A Prayer for the Furnace

You may well remember the characters Shadrach, Meshach, and Abednego from felt boards in Sunday school, but this story has direct implications for how we think about healing and how we pray for healing.

To recap, king Nebuchadnezzar made a golden image and demanded that the people of God, who had been exiled to Babylon, worship it. Three of God’s servants, who had been put in a place of authority in Babylon — Shadrach, Meshach, and Abednego — refused. When the king threatened to throw them in a fiery furnace because of their disobedience, they responded by saying,

Our God whom we serve is able to deliver us from the burning fiery furnace, and he will deliver us out of your hand, O king. But if not, be it known to you, O king, that we will not serve your gods or worship the golden image that you have set up. (Daniel 3:17–18)

In other words, our God can save us, we believe that the Lord will save us, and even if he doesn’t, we will still praise the name of the Lord. This should be our default position, regardless of what we’re walking through, but especially when we’re walking through the valley of suffering.

The Lord Can Heal

God is sovereign. “Whatever the Lord pleases, he does, in heaven and on earth, in the seas and all deeps” (Psalm 135:6). He is the Creator of all things and the Sustainer of all things, and he has the power to do whatever he wills. Colossians 1:16–17 says of Christ, “By him all things were created, in heaven and on earth, visible and invisible, whether thrones or dominions or rulers or authorities — all things were created through him and for him. And he is before all things, and in him all things hold together.” Whatever suffering we are facing, we know that God has the power to intervene, and we know he has the power to redeem and heal whatever pain and brokenness we experience.

◆ **Available data**:
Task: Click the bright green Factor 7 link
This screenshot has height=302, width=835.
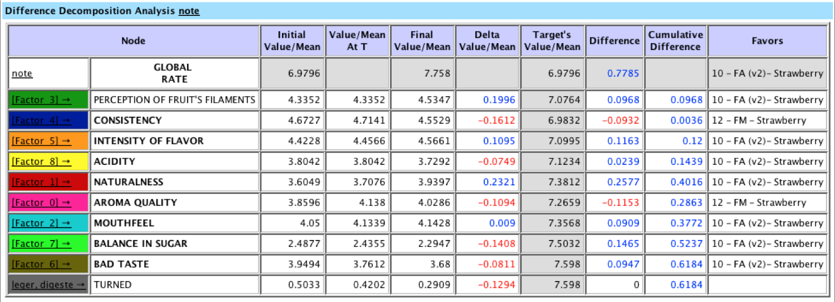Action: [x=40, y=243]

◆ **Brief A**:
In the text on the prayer for the furnace, what did King Nebuchadnezzar demand of the people of God exiled to Babylon?
◆ **Brief B**:
Please continue the text on the prayer for the furnace from the point where it stops.

◆ **Exercise result A**:
He demanded that they worship the golden image he had made.

◆ **Exercise result B**:
The Lord Will Heal

God is not only all-powerful; he is also personal, and he will heal all our diseases. “Bless the Lord, O my soul, and all that is within me, bless his holy name! Bless the Lord, O my soul, and forget not all his benefits, who forgives all your iniquity, who heals all your diseases” (Psalm 103:1–3). The question for his children is not if he will heal, but only when and how. One way or another, he will deliver us — from suffering, from sin, from death. God loves us and cares about us (1 Peter 5:6–7). He bends his ear to the cries of his people. Psalm 34:17 says, “When the righteous cry for help, the Lord hears and delivers them out of all their troubles.” God invites us to pray to him, and tells us that he will answer our prayers (Matthew 7:7–8).

If He Doesn’t Heal Now

God is good. We can see throughout the Scriptures, as he reveals who he is and what he is about, that God is a loving Father who knows what’s best and wants what’s best for his children. As Jesus pointed out, “If you then, who are evil, know how to give good gifts to your children, how much more will your Father who is in heaven give good things to those who ask him!” (Matthew 7:11). We can trust that if God chooses not to heal us for now, he knows something we don’t know — and that one day he will end suffering and death once and for all.

How to Go About Praying

The Bible frees us up to pray boldly and courageously for healing — not to simply pray for God’s will — because we know that he can heal, that he will heal, and that ultimately his will will be done in every circumstance (Ephesians 1:11). We’re not setting low bars for God to step over. We cannot set a bar too high for him. We come to him believing that he will heal, and believing that if he does not, it will be because he has a better plan and a higher aim in mind.

The Bible calls us to pray and plead with the Lord, asking him to bring healing. I’m going to ask, believing that Jesus Christ is going to heal me and heal the people I’m praying for, but then I’m going to open my hands, entrusting myself and others to the will of my God. That’s the example Shadrach, Meshach, and Abednego give to us, and that’s how we pray in our trials:

Lord, I know you can heal. Lord, I believe you will heal. And Lord, if you don’t heal now, bring glory to your name and keep my faith in you.